[Given instruction] Rewrite the records below as a numbered list, omitting blank lines and leaving out the pictures.

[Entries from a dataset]
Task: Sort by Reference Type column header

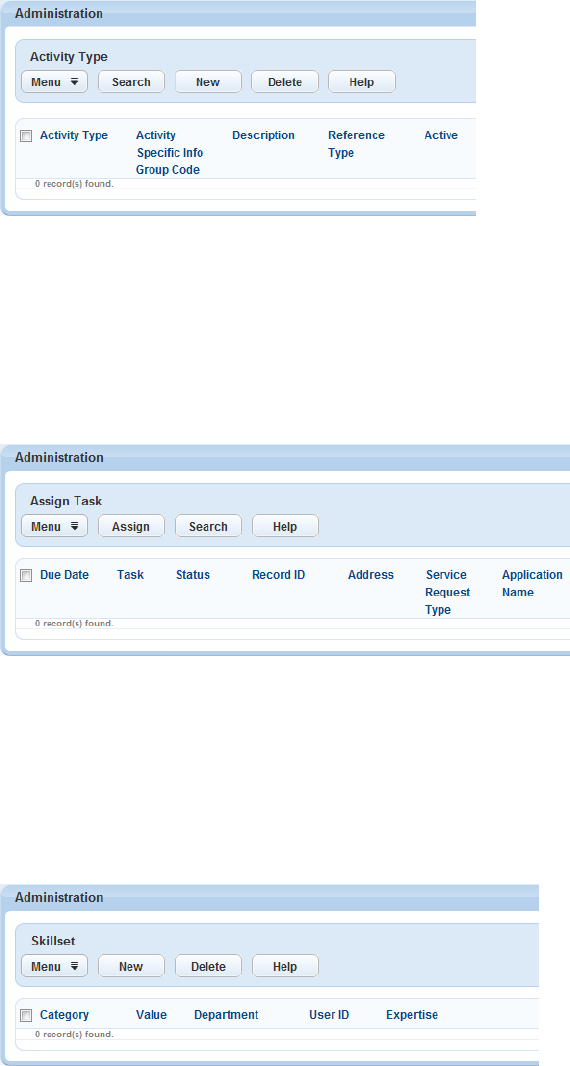Action: 356,144
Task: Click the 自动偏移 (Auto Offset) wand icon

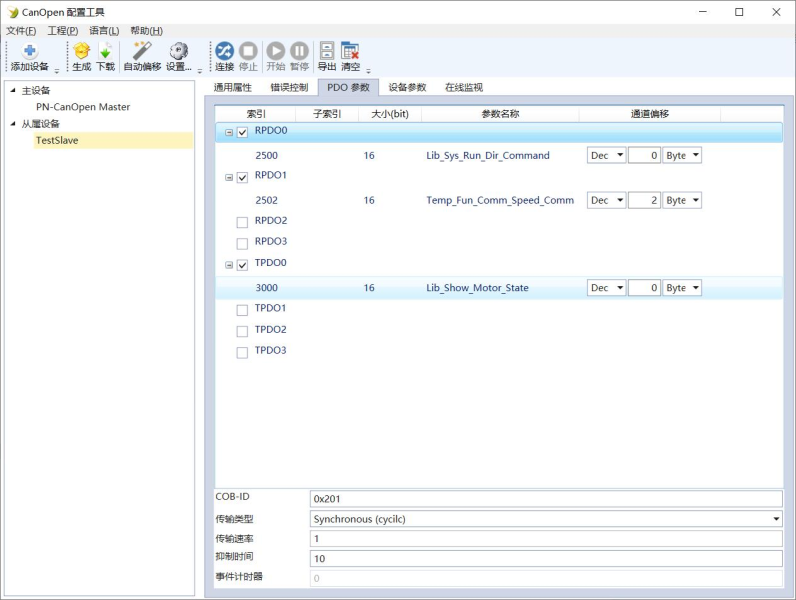Action: 142,52
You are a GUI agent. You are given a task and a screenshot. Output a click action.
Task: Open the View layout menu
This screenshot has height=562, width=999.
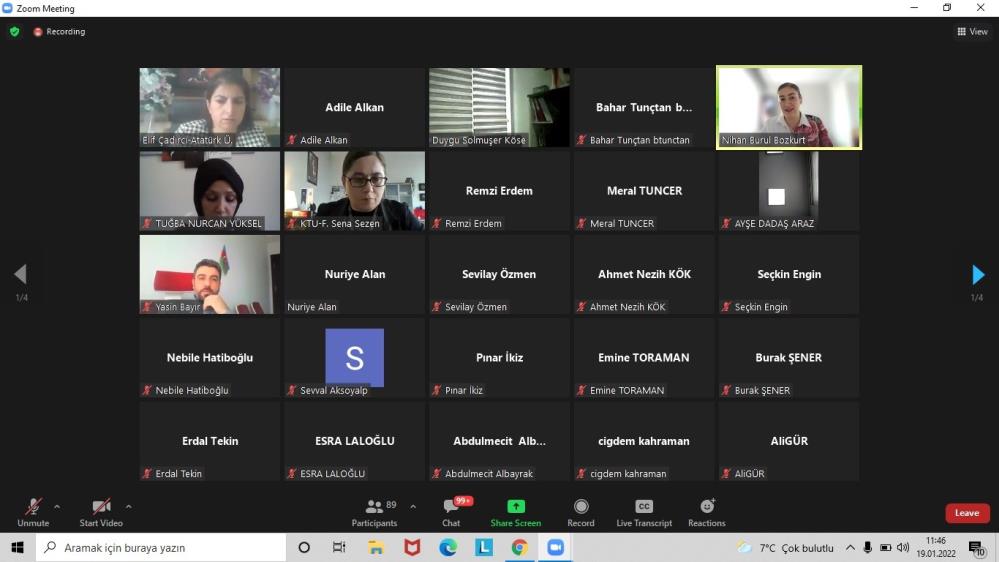coord(972,32)
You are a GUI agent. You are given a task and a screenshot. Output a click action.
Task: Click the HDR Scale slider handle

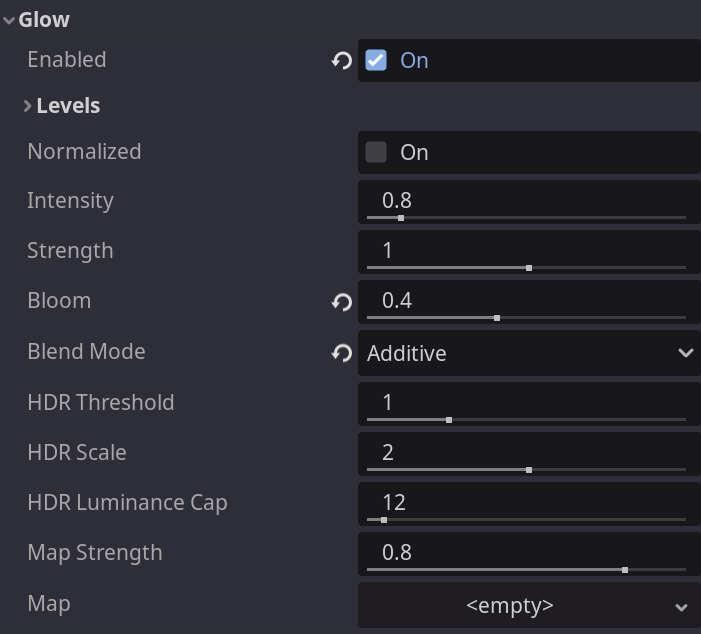point(528,470)
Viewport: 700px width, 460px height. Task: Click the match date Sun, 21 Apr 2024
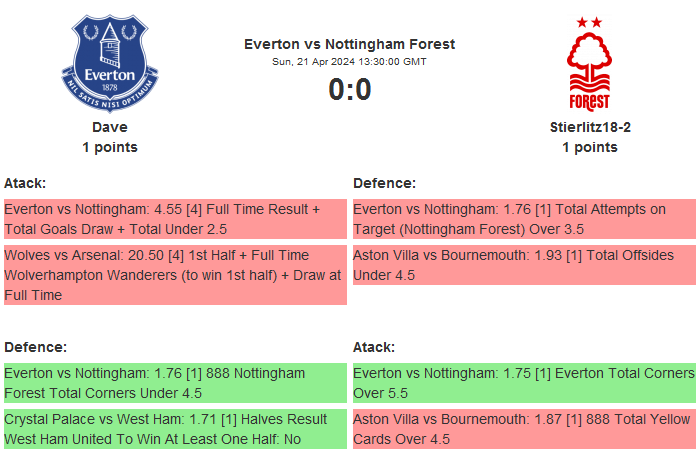349,62
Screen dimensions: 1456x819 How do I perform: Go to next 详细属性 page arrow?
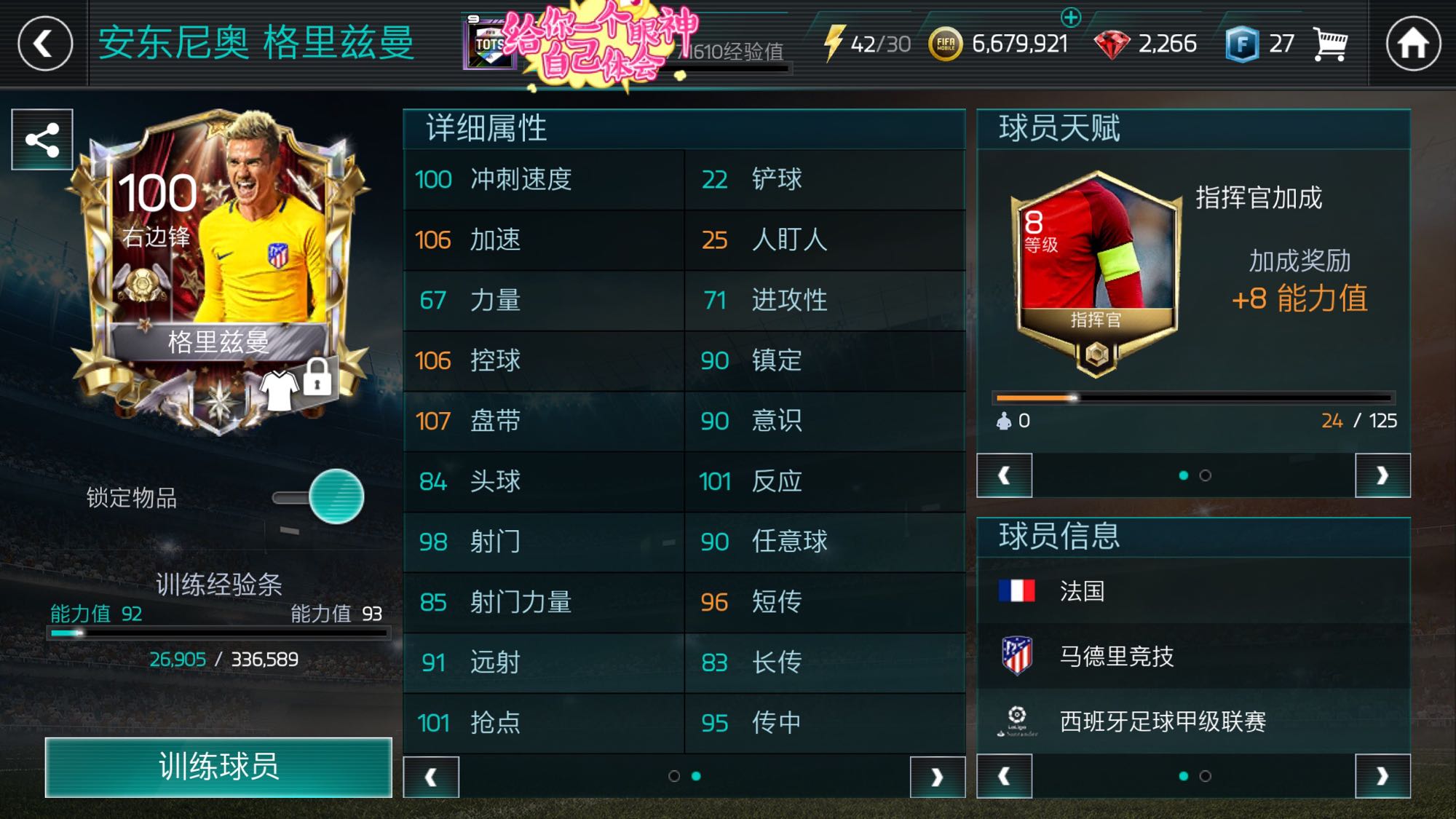click(x=938, y=777)
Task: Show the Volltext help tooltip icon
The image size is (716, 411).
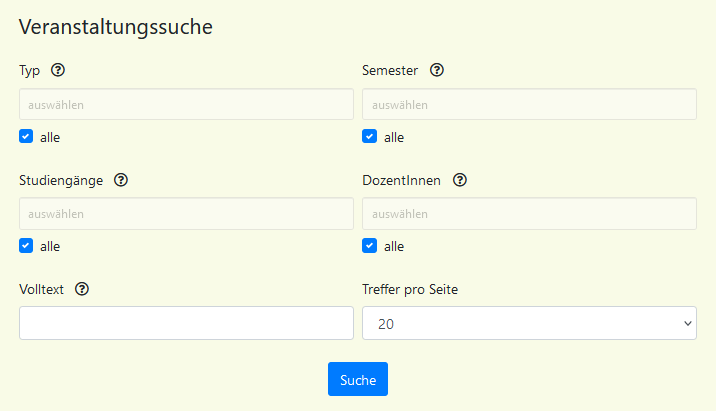Action: tap(82, 289)
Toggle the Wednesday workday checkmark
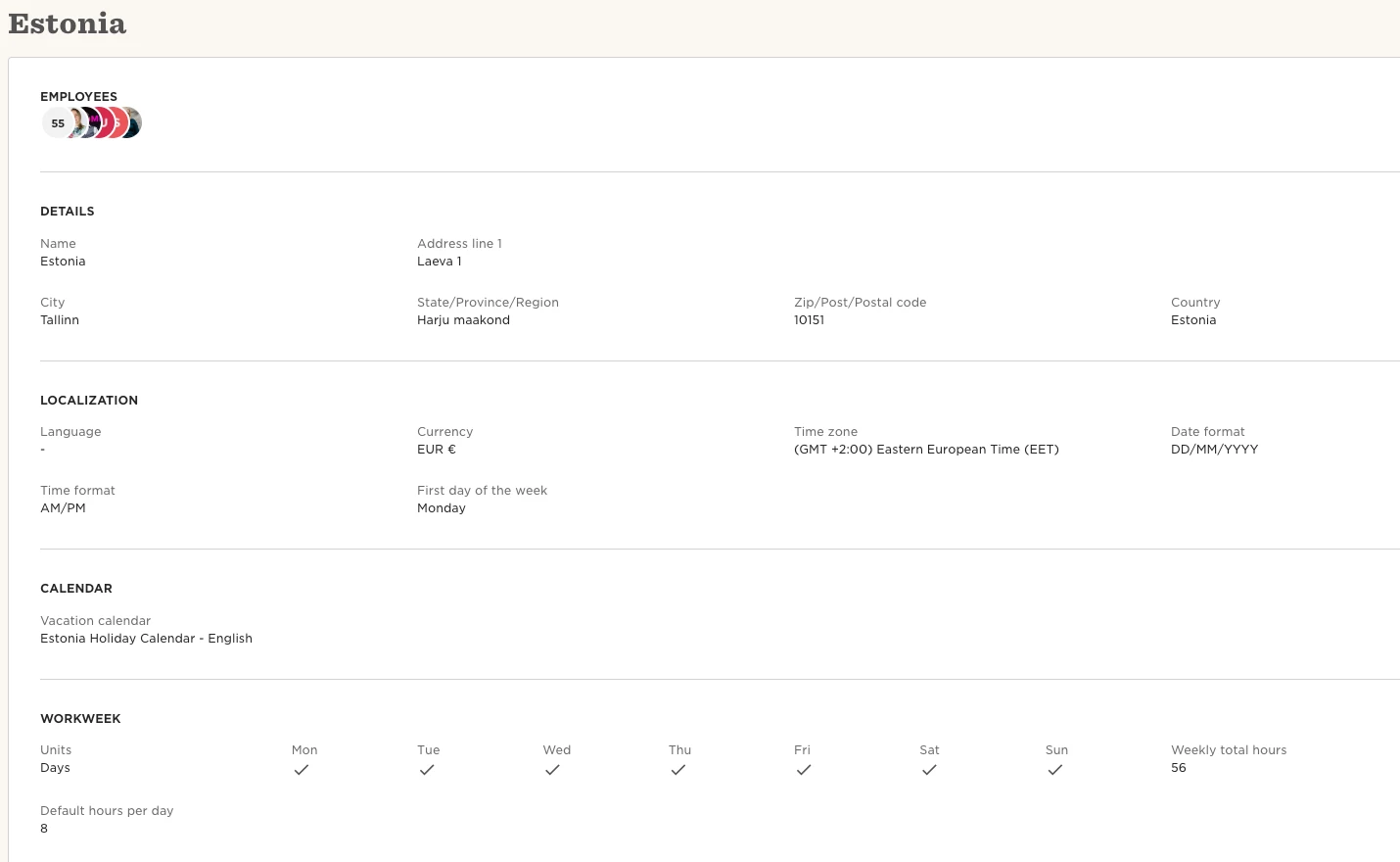This screenshot has height=862, width=1400. click(552, 770)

[Response below]
1. Task: Sort by Reference Type column header
2. Action: 356,144
3. Task: Click the 自动偏移 (Auto Offset) wand icon
4. Action: 142,52
5. You are a GUI agent. You are given a task and a screenshot. Output a click action.
6. Task: Open the View layout menu
7. This screenshot has height=562, width=999.
8. coord(972,32)
9. You are a GUI agent. You are given a task and a screenshot. Output a click action.
10. Task: Click the HDR Scale slider handle
11. point(528,470)
12. Viewport: 700px width, 460px height. Task: Click the match date Sun, 21 Apr 2024
13. 349,62
14. Screen dimensions: 1456x819 How do I perform: Go to next 详细属性 page arrow?
15. click(x=938, y=777)
16. Task: Show the Volltext help tooltip icon
17. The image size is (716, 411).
18. Action: tap(82, 289)
19. Toggle the Wednesday workday checkmark
20. This screenshot has height=862, width=1400. click(552, 770)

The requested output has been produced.